**GOAL OF THE EXERCISE**
Retype the listing below without changes, beginning at the line that contains "Image resolution: width=889" and stopping after the line that contains "The height and width of the screenshot is (598, 1000).".

**LISTED RECORDS**

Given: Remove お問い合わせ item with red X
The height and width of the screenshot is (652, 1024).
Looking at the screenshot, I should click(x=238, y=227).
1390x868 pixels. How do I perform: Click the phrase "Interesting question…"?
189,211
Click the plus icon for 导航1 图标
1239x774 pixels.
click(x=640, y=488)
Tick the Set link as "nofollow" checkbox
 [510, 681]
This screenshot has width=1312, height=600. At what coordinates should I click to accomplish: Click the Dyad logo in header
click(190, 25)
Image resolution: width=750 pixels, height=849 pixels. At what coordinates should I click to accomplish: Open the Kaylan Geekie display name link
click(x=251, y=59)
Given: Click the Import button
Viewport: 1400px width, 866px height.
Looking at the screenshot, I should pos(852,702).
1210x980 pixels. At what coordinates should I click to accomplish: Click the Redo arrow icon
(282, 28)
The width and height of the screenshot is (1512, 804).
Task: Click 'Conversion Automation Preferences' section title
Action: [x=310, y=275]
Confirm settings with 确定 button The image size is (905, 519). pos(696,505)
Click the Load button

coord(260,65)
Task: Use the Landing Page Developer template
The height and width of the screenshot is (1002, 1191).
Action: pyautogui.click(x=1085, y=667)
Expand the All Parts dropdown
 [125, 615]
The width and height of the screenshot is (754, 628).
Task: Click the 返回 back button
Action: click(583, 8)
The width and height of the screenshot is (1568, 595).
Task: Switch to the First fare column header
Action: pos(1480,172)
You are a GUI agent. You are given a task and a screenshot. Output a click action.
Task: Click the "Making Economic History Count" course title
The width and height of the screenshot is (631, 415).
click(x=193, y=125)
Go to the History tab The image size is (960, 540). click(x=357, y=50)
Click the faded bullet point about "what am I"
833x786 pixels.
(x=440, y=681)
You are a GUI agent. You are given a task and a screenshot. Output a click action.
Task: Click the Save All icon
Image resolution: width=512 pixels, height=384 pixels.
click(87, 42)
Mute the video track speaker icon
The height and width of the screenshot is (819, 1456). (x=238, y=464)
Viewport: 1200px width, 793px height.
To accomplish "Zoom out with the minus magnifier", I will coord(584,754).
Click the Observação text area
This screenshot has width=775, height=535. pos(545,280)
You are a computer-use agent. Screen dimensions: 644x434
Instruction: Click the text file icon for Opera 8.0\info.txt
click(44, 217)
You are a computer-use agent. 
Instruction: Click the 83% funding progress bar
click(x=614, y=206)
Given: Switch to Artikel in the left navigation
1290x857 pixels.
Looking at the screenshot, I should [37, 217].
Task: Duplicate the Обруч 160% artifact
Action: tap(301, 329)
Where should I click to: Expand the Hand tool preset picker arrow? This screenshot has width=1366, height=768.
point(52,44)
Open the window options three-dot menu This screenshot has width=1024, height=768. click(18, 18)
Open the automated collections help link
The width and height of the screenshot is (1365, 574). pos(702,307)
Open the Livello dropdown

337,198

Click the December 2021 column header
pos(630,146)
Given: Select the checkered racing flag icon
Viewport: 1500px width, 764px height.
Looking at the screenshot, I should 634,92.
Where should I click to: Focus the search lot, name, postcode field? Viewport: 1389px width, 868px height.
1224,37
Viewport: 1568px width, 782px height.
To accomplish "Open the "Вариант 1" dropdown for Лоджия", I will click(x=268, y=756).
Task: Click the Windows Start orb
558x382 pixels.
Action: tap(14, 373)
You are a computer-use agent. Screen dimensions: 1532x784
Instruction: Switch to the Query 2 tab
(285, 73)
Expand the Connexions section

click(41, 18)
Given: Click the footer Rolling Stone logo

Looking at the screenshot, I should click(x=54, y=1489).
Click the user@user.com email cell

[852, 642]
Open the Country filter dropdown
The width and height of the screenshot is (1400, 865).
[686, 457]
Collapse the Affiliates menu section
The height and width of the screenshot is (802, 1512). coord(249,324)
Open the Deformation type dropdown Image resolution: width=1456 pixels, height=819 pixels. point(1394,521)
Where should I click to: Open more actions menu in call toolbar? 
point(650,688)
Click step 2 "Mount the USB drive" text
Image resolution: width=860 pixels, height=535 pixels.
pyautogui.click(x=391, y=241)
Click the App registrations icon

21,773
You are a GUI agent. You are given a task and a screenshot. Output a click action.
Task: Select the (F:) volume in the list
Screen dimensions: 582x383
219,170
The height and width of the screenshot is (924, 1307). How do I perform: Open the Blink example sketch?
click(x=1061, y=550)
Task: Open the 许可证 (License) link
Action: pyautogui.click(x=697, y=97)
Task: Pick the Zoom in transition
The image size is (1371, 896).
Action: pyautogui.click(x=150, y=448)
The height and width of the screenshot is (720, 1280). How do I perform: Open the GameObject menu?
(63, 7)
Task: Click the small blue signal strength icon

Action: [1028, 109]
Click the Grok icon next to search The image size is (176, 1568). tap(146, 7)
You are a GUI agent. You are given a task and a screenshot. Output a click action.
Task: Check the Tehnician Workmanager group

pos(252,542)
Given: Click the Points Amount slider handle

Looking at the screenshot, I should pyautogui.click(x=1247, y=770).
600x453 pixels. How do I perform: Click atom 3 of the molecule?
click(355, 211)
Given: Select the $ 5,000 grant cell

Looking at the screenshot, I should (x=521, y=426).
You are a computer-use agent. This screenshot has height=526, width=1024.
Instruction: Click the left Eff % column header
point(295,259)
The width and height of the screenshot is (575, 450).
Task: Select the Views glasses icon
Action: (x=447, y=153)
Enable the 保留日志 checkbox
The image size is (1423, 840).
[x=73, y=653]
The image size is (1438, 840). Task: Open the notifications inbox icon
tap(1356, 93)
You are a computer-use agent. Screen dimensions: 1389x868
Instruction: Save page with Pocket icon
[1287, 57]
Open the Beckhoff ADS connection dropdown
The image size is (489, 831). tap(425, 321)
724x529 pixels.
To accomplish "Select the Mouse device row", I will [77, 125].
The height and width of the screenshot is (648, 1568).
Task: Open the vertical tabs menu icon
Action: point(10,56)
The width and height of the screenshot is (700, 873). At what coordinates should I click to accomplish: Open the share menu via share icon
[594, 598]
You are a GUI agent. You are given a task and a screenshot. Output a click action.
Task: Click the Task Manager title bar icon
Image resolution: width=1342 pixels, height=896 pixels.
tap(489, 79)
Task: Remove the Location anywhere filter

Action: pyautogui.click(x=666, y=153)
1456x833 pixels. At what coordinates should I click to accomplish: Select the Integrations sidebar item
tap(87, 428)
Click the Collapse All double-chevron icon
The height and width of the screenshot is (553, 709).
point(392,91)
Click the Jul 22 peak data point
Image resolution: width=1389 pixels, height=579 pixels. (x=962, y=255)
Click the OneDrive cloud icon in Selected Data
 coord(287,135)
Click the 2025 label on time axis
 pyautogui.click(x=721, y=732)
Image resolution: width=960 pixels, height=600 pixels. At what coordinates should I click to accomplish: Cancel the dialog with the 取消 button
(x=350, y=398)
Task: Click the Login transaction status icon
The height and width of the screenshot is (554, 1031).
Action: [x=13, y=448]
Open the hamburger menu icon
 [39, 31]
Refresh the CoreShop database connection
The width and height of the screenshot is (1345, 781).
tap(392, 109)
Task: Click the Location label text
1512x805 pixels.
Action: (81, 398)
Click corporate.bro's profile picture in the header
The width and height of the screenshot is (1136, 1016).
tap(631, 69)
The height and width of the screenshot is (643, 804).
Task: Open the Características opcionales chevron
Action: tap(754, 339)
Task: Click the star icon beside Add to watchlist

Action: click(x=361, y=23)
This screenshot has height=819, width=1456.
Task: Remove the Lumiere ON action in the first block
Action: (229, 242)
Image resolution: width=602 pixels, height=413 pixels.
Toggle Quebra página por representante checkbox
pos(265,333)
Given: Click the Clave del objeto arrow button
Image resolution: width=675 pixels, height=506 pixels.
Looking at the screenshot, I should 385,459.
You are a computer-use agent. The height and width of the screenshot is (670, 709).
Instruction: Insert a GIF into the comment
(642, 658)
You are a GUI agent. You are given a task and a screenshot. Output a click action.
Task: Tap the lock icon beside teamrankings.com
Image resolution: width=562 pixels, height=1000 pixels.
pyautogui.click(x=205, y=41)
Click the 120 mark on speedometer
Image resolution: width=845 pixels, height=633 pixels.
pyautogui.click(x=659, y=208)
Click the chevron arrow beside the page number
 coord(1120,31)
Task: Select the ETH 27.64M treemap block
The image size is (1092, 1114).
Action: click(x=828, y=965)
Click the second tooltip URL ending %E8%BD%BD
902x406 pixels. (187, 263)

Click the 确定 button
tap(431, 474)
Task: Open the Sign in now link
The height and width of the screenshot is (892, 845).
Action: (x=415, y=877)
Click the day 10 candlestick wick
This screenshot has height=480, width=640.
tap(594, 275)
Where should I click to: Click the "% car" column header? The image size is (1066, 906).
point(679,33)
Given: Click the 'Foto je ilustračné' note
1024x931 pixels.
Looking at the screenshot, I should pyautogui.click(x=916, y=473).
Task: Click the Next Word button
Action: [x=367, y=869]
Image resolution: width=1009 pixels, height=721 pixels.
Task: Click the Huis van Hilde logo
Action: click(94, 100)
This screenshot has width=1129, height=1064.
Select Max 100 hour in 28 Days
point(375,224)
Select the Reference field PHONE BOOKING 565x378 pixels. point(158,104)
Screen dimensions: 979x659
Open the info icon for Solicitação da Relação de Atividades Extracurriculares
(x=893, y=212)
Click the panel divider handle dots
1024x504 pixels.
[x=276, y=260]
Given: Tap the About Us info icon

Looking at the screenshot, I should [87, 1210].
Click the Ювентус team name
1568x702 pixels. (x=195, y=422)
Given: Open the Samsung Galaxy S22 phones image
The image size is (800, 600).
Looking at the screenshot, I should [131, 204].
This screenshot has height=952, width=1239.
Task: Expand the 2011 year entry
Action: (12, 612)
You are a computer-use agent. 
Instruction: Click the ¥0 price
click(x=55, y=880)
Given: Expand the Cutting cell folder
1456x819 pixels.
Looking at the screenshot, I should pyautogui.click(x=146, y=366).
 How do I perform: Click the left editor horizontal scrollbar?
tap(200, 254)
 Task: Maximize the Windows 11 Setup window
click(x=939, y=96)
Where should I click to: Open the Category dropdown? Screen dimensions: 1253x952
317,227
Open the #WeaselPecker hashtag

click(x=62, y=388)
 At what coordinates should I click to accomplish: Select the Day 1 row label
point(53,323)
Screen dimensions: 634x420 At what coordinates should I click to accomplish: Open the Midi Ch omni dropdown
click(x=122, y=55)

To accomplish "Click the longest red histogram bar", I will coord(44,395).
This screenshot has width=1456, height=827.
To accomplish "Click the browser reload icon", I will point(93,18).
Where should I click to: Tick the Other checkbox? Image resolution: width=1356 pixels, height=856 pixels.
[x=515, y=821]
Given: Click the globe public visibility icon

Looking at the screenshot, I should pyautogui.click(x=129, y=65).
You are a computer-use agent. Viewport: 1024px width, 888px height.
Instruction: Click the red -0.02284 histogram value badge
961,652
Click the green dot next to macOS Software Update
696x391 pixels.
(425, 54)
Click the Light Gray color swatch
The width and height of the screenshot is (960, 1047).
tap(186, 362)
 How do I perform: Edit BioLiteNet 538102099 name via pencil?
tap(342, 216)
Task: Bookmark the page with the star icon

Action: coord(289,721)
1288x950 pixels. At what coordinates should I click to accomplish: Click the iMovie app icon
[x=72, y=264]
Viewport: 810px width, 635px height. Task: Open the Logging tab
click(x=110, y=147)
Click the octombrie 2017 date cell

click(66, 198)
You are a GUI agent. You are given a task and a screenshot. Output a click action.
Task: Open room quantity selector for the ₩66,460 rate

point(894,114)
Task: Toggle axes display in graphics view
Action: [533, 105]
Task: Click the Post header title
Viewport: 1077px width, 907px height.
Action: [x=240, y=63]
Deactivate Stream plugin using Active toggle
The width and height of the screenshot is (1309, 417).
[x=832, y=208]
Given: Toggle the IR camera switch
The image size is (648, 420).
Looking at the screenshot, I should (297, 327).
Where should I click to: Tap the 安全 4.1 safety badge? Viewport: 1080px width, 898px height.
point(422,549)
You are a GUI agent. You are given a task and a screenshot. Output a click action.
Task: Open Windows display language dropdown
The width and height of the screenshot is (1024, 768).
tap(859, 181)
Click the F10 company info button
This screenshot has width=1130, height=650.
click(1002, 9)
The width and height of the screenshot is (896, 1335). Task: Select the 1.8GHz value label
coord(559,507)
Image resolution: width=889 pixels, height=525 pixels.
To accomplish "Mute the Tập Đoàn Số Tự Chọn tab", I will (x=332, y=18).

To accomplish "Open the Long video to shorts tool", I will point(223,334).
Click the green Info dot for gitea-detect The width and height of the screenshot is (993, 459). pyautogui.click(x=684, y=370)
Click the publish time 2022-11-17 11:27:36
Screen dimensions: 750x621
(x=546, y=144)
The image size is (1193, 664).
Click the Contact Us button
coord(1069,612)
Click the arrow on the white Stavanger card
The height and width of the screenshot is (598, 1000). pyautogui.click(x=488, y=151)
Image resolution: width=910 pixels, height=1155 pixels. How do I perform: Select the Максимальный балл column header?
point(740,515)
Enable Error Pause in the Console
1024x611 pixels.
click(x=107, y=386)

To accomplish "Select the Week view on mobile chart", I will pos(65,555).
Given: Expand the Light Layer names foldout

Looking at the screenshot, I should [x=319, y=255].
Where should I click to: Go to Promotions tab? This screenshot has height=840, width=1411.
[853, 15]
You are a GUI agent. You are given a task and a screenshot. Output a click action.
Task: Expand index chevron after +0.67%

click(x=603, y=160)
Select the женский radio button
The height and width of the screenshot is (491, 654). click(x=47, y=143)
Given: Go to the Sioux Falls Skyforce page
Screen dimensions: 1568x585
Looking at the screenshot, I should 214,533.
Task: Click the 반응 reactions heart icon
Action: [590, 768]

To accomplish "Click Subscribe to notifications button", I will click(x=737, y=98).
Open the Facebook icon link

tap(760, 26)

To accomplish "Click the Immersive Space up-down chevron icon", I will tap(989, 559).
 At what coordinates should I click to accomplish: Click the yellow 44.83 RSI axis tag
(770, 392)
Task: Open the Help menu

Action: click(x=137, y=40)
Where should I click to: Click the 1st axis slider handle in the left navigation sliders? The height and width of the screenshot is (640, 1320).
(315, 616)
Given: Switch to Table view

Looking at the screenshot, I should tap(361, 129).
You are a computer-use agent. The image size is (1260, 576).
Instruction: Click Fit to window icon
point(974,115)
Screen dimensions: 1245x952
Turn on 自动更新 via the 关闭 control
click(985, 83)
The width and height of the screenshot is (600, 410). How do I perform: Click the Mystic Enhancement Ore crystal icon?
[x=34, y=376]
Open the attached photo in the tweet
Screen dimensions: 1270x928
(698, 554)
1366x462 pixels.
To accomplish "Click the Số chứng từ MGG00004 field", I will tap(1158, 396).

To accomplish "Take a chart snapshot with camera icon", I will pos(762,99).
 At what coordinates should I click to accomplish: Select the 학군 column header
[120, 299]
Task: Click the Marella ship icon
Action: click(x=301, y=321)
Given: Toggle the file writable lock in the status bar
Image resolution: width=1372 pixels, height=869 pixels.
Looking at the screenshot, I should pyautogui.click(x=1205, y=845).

**EXERCISE RESPONSE**
Image resolution: width=889 pixels, height=525 pixels.
To accomplish "Mute the Tập Đoàn Số Tự Chọn tab", I will (x=332, y=18).

To accomplish "Open the Long video to shorts tool", I will point(223,334).
Click the green Info dot for gitea-detect The width and height of the screenshot is (993, 459). pyautogui.click(x=684, y=370)
Click the publish time 2022-11-17 11:27:36
Screen dimensions: 750x621
(x=546, y=144)
The image size is (1193, 664).
Click the Contact Us button
coord(1069,612)
Click the arrow on the white Stavanger card
The height and width of the screenshot is (598, 1000). pyautogui.click(x=488, y=151)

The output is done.